§ TASK ITEM:
Word for word, reproduce each entry.
THE DATA below:
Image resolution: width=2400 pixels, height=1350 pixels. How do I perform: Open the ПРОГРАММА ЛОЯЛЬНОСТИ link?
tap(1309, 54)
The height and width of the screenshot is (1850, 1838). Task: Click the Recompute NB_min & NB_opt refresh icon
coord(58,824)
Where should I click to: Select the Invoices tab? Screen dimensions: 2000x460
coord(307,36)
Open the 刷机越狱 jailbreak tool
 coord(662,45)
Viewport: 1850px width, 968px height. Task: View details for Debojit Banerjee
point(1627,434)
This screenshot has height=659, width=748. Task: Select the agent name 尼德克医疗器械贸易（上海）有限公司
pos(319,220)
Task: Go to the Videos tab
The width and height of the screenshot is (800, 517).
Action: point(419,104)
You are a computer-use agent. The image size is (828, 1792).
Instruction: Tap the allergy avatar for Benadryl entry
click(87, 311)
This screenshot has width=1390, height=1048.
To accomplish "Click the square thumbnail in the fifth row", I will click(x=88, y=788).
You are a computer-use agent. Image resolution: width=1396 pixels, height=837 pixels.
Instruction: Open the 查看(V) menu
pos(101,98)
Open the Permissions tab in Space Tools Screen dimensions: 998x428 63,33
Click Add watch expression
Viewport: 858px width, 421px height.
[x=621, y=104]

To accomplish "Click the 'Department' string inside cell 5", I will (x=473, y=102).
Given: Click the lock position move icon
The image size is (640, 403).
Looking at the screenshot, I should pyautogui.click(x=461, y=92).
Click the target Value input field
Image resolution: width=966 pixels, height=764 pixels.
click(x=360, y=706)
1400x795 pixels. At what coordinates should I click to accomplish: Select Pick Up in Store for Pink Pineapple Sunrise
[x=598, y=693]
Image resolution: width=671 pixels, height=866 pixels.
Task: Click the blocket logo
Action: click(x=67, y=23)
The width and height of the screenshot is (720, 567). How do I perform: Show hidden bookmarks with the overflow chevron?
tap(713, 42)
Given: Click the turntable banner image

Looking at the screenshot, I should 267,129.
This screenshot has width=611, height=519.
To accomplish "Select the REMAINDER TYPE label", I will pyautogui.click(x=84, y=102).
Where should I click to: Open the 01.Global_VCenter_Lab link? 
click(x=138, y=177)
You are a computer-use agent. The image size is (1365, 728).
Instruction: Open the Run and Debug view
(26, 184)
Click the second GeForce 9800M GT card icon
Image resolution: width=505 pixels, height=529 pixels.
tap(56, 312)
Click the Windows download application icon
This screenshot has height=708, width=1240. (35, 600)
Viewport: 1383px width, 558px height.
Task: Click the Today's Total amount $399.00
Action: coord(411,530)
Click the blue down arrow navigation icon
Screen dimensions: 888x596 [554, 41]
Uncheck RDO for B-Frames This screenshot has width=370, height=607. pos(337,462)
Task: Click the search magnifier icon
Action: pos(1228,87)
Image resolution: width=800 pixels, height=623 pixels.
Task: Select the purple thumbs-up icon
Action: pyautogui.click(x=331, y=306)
End of THE DATA.
§ RESPONSE TO THE EXERCISE:
Image resolution: width=2400 pixels, height=1350 pixels. How do I perform: Open the ПРОГРАММА ЛОЯЛЬНОСТИ link?
tap(1309, 54)
The height and width of the screenshot is (1850, 1838). Task: Click the Recompute NB_min & NB_opt refresh icon
coord(58,824)
Where should I click to: Select the Invoices tab? Screen dimensions: 2000x460
coord(307,36)
Open the 刷机越狱 jailbreak tool
 coord(662,45)
Viewport: 1850px width, 968px height. Task: View details for Debojit Banerjee
point(1627,434)
This screenshot has height=659, width=748. Task: Select the agent name 尼德克医疗器械贸易（上海）有限公司
pos(319,220)
Task: Go to the Videos tab
The width and height of the screenshot is (800, 517).
Action: point(419,104)
You are a computer-use agent. The image size is (828, 1792).
Instruction: Tap the allergy avatar for Benadryl entry
click(87, 311)
This screenshot has width=1390, height=1048.
To accomplish "Click the square thumbnail in the fifth row", I will click(x=88, y=788).
You are a computer-use agent. Image resolution: width=1396 pixels, height=837 pixels.
Instruction: Open the 查看(V) menu
pos(101,98)
Open the Permissions tab in Space Tools Screen dimensions: 998x428 63,33
Click Add watch expression
Viewport: 858px width, 421px height.
[x=621, y=104]

To accomplish "Click the 'Department' string inside cell 5", I will (x=473, y=102).
Given: Click the lock position move icon
The image size is (640, 403).
Looking at the screenshot, I should pyautogui.click(x=461, y=92).
Click the target Value input field
Image resolution: width=966 pixels, height=764 pixels.
click(x=360, y=706)
1400x795 pixels. At what coordinates should I click to accomplish: Select Pick Up in Store for Pink Pineapple Sunrise
[x=598, y=693]
Image resolution: width=671 pixels, height=866 pixels.
Task: Click the blocket logo
Action: click(x=67, y=23)
The width and height of the screenshot is (720, 567). How do I perform: Show hidden bookmarks with the overflow chevron?
tap(713, 42)
Given: Click the turntable banner image

Looking at the screenshot, I should 267,129.
This screenshot has width=611, height=519.
To accomplish "Select the REMAINDER TYPE label", I will pyautogui.click(x=84, y=102).
Where should I click to: Open the 01.Global_VCenter_Lab link? 
click(x=138, y=177)
You are a computer-use agent. The image size is (1365, 728).
Instruction: Open the Run and Debug view
(26, 184)
Click the second GeForce 9800M GT card icon
Image resolution: width=505 pixels, height=529 pixels.
tap(56, 312)
Click the Windows download application icon
This screenshot has height=708, width=1240. (35, 600)
Viewport: 1383px width, 558px height.
Task: Click the Today's Total amount $399.00
Action: coord(411,530)
Click the blue down arrow navigation icon
Screen dimensions: 888x596 [554, 41]
Uncheck RDO for B-Frames This screenshot has width=370, height=607. pos(337,462)
Task: Click the search magnifier icon
Action: pos(1228,87)
Image resolution: width=800 pixels, height=623 pixels.
Task: Select the purple thumbs-up icon
Action: pyautogui.click(x=331, y=306)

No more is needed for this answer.